(Wayne) Pour Ramona Jocys, employée chez Ford depuis 33 ans, la grève entamée vendredi aux États-Unis chez les trois plus grands constructeurs automobiles américains a un but capital : « S’assurer de la survie de nos familles. »

Membre du puissant syndicat UAW, elle est venue vendredi soir sur un piquet de grève à l’extérieur de l’usine Ford, à Wayne, où les ouvriers affichent leur optimisme, t-shirts rouges sur le dos et pancartes « UAW en grève » brandies en l’air.

Tim Jackson était sur la réparation d’une voiture jeudi soir quand il a appris que son usine du Michigan, dans le nord des États-Unis, avait été choisie par l’UAW comme l’une des trois usines à l’échelle nationale pour entamer la grève.

« Tout le monde s’est mis à crier », confie-t-il tandis que des voitures klaxonnent en passant devant eux, pour afficher leur solidarité.

Depuis plusieurs semaines, l’UAW avait envoyé des signaux à ses près de 150 000 membres de se préparer à la grève, la première du syndicat en ses 88 ans d’existence à toucher simultanément Ford, General Motors (GM), et Stellantis, le « Big 3 » de la construction automobile aux États-Unis.

Le choix a été fait par le syndicat de ne pas annoncer une grève générale, préférant cibler dans un premier temps quelques usines.

Les premières concernées : une usine GM dans le Missouri, une usine Stellantis dans l’Ohio, et donc l’usine Ford de Wayne dans le Michigan.

L’idée de lancer la grève « m’a fait plaisir, mais peur en même temps », explique Tim Jackson.

Pour lui, la demande d’un salaire horaire plus élevé est essentielle pour pouvoir passer plus de temps avec sa famille, au lieu d’effectuer des semaines de travail de 70 heures.

« Traînée de poudre »

La grève intervient dans un contexte de profonds changements pour l’industrie automobile, qui effectue sa mue vers l’électrique.

Ford, comme GM et Stellantis, investit des milliards de dollars pour construire de nouvelles usines et préparer les sites existants à cette nouvelle ère.

Et l’incertitude règne parmi les ouvriers de l’auto sur ce que ces changements signifient pour eux.

À quelque 500 km de Wayne, dans le Kentucky, Tameka Colon est elle déçue que son usine Ford de pick-up n’ait pas été choisie pour faire grève.

Mais à la fin de ses 12 heures de service de nuit, elle a pris un bus avec 40 autres membres de son syndicat pour se rendre à une manifestation à Detroit, aux côtés du président de UAW, Shawn Fain et de l’emblématique sénateur de gauche, Bernie Sanders.

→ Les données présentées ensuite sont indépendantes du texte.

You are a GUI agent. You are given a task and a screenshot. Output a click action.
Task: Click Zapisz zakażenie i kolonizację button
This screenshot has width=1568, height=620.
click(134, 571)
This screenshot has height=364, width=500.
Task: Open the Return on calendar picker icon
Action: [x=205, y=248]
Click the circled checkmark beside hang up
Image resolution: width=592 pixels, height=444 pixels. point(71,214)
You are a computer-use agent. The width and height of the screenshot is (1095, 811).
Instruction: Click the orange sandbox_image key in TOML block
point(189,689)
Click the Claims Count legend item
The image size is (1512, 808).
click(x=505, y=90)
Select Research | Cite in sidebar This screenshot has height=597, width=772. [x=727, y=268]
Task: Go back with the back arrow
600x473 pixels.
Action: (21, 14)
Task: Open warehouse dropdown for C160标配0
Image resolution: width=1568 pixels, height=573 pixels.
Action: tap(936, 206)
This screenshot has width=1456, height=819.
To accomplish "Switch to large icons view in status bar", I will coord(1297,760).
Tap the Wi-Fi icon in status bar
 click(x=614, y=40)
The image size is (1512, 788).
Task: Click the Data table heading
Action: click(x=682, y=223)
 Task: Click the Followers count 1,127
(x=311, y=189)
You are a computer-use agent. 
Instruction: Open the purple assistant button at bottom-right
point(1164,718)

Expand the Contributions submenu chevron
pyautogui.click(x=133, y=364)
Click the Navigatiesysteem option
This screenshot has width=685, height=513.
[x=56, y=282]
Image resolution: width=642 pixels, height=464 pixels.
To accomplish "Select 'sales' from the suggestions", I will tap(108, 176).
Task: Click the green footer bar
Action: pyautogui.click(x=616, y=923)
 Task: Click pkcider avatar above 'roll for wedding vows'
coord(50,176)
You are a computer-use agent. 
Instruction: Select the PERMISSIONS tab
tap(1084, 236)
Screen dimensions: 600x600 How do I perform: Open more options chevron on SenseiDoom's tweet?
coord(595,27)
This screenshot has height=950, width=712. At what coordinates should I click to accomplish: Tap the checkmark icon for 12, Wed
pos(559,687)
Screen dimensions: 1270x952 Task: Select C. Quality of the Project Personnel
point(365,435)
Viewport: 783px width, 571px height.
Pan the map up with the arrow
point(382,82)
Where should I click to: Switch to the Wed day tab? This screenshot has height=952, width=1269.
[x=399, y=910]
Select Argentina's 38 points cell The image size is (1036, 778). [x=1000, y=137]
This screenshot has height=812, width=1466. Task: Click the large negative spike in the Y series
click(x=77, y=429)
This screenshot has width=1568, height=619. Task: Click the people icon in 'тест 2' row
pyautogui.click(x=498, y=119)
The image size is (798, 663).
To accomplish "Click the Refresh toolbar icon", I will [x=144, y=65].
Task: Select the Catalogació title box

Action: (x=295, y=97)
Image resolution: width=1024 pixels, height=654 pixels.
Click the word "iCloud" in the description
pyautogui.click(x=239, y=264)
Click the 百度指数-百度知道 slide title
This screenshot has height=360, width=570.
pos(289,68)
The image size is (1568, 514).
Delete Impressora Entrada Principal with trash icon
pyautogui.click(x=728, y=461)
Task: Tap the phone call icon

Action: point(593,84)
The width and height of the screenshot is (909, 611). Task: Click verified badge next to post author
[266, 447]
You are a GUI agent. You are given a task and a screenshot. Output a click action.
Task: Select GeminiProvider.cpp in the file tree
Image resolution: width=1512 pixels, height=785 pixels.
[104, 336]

PHOTO REBECCA COOK, ARCHIVES REUTERS

Le sénateur Bernie Sanders lors d’un rassemblement pour les travailleurs à Détroit, le 15 septembre.

« On est descendus du bus en chantant », raconte-t-elle en tenant des pamphlets du syndicat.

« On a de l’énergie et elle se répand comme une traînée de poudre », et « les entreprises doivent s’en rendre compte », se félicite l’employée.

Si les sondages indiquent un fort soutien populaire pour l’UAW, Sofus Nielsen, employé de Ford depuis 29 ans, ne s’attend pas à ce que les constructeurs plient de sitôt.

« Ils vont essayer de faire en sorte que les gens la sentent passer et en souffrent », dit-il à propos de la grève.

Si l’heure est pour le moment à l’optimisme et aux chants enjoués, M. Nielsen craint une « ambiance différente » dans trois semaines si les ouvriers ne sont toujours pas de retour sur les lignes de production.